@hackage melf1.3.0

An Elf parser

melf

A Haskell library to parse/serialize Executable and Linkable Format (ELF) files.

Parsing the header and table entries

Module Data.Elf.Headers implements parsing and serialization of the ELF file header and the entries of section and segment tables.

ELF files come in two flavors: 64-bit and 32-bit. To differentiate between them type ElfClass is defined:

data ElfClass
    = ELFCLASS32 -- ^ 32-bit ELF format
    | ELFCLASS64 -- ^ 64-bit ELF format
    deriving (Eq, Show)

Singleton types for ElfClass are also defined:

-- | Singletons for ElfClass
data SingElfClass :: ElfClass -> Type where
    SELFCLASS32 :: SingElfClass 'ELFCLASS32  -- ^ Singleton for `ELFCLASS32`
    SELFCLASS64 :: SingElfClass 'ELFCLASS64  -- ^ Singleton for `ELFCLASS64`

Some fields of the header and table entries have different bitwidth for 64-bit and 32-bit files.

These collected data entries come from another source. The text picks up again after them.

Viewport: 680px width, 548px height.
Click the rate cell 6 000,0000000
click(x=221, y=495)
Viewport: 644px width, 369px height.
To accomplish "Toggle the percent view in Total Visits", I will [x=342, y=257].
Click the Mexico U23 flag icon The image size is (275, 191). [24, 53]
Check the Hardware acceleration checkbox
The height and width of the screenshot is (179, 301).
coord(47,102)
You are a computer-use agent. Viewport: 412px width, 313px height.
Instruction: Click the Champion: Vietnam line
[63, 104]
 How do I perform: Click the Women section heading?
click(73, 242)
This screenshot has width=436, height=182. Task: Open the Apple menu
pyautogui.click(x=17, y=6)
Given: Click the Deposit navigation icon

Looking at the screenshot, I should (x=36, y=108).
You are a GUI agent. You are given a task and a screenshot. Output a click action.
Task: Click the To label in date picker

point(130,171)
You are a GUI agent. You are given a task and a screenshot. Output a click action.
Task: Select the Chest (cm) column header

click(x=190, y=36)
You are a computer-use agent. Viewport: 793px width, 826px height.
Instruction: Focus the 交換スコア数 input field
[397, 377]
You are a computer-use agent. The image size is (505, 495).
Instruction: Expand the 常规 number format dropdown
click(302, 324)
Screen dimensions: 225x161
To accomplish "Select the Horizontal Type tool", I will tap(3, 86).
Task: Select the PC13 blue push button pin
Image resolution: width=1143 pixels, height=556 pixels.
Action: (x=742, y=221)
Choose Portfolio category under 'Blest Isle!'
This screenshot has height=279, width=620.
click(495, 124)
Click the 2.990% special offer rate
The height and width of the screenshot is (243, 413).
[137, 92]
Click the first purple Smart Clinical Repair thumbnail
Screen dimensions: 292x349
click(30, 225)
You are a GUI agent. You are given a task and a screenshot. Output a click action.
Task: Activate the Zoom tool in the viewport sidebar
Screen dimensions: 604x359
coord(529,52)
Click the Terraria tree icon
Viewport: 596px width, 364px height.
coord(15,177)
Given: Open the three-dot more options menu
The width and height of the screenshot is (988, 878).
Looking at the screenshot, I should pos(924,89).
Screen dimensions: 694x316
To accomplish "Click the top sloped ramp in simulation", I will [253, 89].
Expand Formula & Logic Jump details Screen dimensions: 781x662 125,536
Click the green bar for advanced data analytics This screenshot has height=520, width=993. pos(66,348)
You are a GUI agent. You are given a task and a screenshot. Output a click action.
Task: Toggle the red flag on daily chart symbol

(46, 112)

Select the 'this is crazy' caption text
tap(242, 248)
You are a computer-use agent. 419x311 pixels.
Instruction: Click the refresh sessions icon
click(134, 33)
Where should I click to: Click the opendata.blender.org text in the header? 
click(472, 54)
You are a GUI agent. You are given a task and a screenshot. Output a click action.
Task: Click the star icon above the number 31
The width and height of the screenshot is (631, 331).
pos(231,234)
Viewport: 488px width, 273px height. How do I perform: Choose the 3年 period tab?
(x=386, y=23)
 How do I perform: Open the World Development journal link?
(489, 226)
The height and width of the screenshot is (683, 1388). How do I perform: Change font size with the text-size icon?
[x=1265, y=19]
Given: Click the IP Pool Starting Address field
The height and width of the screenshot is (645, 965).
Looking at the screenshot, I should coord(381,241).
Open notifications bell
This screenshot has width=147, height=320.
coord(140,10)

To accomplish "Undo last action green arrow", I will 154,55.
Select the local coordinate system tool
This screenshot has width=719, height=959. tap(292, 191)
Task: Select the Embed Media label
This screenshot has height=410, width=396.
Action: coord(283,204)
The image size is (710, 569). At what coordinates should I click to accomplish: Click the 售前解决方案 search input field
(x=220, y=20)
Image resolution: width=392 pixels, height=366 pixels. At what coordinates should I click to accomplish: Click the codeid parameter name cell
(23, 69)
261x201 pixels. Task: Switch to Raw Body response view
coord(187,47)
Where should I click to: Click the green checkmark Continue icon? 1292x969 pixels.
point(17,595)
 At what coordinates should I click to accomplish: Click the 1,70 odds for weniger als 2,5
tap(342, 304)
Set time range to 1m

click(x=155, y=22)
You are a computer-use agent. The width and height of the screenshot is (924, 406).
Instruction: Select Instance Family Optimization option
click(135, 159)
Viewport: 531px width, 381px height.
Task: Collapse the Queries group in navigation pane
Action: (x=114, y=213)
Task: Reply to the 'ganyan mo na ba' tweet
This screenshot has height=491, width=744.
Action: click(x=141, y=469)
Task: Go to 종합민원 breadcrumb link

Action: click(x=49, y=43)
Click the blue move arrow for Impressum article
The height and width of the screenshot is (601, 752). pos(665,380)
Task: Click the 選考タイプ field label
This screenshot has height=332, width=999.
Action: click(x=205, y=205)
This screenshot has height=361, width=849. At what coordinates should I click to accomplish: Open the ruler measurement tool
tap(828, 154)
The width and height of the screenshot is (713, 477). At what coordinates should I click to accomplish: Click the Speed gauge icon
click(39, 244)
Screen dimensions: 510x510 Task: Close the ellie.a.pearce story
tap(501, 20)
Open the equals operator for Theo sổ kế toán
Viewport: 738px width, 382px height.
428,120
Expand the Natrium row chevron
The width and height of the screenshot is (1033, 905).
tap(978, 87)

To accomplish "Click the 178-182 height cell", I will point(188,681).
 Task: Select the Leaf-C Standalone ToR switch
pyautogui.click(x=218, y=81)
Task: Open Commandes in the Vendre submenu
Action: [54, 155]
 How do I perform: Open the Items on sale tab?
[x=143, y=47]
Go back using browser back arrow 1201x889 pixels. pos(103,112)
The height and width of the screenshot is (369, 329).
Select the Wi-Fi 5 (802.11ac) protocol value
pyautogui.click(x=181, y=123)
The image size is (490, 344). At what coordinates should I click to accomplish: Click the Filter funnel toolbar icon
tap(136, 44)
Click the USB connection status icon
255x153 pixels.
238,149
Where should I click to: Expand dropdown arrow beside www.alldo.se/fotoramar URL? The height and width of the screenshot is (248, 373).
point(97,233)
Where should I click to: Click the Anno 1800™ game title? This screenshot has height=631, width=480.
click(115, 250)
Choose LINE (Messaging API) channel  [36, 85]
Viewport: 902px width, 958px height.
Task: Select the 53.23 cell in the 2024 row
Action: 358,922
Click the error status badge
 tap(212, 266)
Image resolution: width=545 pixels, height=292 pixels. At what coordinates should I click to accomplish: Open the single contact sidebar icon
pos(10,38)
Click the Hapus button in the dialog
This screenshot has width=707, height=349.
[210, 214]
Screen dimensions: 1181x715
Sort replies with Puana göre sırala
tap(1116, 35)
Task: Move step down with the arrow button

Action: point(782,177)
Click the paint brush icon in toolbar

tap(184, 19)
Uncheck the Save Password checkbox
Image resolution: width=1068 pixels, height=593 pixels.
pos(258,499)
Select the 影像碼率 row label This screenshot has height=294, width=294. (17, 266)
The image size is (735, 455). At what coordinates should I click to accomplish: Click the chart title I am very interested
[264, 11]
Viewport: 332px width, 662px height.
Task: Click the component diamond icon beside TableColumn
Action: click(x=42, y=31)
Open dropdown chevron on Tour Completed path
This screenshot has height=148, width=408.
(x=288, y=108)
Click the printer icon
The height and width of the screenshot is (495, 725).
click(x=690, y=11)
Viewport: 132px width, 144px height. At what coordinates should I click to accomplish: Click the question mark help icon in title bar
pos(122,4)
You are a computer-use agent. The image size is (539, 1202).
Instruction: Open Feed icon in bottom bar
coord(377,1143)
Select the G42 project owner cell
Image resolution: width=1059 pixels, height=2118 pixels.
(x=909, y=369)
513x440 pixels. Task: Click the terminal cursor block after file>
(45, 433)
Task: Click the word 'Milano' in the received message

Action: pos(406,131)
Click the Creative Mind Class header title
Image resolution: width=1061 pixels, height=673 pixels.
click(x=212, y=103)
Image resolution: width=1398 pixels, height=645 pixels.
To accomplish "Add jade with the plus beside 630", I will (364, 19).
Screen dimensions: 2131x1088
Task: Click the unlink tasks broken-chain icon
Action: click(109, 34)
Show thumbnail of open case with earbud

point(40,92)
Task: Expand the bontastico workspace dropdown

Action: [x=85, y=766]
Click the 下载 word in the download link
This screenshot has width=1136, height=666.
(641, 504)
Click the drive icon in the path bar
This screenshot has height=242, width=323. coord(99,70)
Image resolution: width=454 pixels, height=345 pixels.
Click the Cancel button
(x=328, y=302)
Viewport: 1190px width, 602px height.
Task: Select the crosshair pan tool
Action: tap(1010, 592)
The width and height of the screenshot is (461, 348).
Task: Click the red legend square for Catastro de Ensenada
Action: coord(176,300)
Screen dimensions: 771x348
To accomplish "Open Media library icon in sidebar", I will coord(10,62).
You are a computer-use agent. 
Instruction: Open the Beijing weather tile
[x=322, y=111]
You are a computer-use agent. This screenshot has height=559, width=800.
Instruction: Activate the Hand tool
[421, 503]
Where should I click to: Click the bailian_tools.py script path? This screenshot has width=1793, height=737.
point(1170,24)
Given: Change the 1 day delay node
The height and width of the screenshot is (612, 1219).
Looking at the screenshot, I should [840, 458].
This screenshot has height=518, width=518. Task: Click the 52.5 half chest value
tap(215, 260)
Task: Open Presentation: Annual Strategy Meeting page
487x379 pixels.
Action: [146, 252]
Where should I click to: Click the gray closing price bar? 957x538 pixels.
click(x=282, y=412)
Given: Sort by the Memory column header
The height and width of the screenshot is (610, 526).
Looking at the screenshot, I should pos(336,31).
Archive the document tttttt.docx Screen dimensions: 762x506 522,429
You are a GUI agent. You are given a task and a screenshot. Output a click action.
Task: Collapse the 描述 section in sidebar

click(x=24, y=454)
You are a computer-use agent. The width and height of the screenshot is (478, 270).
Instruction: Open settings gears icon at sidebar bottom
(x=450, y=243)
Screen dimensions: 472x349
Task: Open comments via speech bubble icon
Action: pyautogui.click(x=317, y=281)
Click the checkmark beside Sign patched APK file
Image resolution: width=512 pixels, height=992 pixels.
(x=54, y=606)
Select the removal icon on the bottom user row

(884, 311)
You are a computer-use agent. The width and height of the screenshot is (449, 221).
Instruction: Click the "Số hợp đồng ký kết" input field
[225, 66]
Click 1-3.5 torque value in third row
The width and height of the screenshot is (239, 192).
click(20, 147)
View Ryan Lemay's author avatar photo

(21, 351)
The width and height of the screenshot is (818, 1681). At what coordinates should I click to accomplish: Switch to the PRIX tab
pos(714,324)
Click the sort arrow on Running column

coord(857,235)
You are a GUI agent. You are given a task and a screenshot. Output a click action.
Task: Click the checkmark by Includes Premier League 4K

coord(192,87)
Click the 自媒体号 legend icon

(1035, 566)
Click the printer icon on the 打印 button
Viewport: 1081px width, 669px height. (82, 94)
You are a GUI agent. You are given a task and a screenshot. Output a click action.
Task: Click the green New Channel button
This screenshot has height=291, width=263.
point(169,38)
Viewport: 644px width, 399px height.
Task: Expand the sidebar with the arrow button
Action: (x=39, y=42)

So the type WordXX a was borrowed from the data-elf package:

-- | @SingElfClassI a@ is defined for each constructor of `ElfClass`.
--   It defines @WordXX a@, which is `Word32` for `ELFCLASS32` and `Word64` for `ELFCLASS64`.
--   Also it defines singletons for each of the `ElfClass` type.
class ( Typeable c
      , Typeable (WordXX c)
      , Data (WordXX c)
      , Show (WordXX c)
      , Read (WordXX c)
      , Eq (WordXX c)
      , Ord (WordXX c)
      , Bounded (WordXX c)
      , Enum (WordXX c)
      , Num (WordXX c)
      , Integral (WordXX c)
      , Real (WordXX c)
      , Bits (WordXX c)
      , FiniteBits (WordXX c)
      , Binary (Be (WordXX c))
      , Binary (Le (WordXX c))
      ) => SingElfClassI (c :: ElfClass) where
    type WordXX c = r | r -> c
    singElfClass :: SingElfClass c

instance SingElfClassI 'ELFCLASS32 where
    type WordXX 'ELFCLASS32 = Word32
    singElfClass = SELFCLASS32

instance SingElfClassI 'ELFCLASS64 where
    type WordXX 'ELFCLASS64 = Word64
    singElfClass = SELFCLASS64

The header of the ELF file is represented with the type HeaderXX a:

-- | Parsed ELF header
data HeaderXX c =
    HeaderXX
        { hData       :: ElfData    -- ^ Data encoding (big- or little-endian)
        , hOSABI      :: ElfOSABI   -- ^ OS/ABI identification
        , hABIVersion :: Word8      -- ^ ABI version
        , hType       :: ElfType    -- ^ Object file type
        , hMachine    :: ElfMachine -- ^ Machine type
        , hEntry      :: WordXX c   -- ^ Entry point address
        , hPhOff      :: WordXX c   -- ^ Program header offset
        , hShOff      :: WordXX c   -- ^ Section header offset
        , hFlags      :: Word32     -- ^ Processor-specific flags
        , hPhEntSize  :: Word16     -- ^ Size of program header entry
        , hPhNum      :: Word16     -- ^ Number of program header entries
        , hShEntSize  :: Word16     -- ^ Size of section header entry
        , hShNum      :: Word16     -- ^ Number of section header entries
        , hShStrNdx   :: ElfSectionIndex -- ^ Section name string table index
        }

So we have two types HeaderXX 'ELFCLASS64 and HeaderXX 'ELFCLASS32. To be able to work with headers uniformly the type Header was introduced:

-- | Header is a sigma type where the first entry defines the type of the second one
data Header = forall a . Header (SingElfClass a) (HeaderXX a)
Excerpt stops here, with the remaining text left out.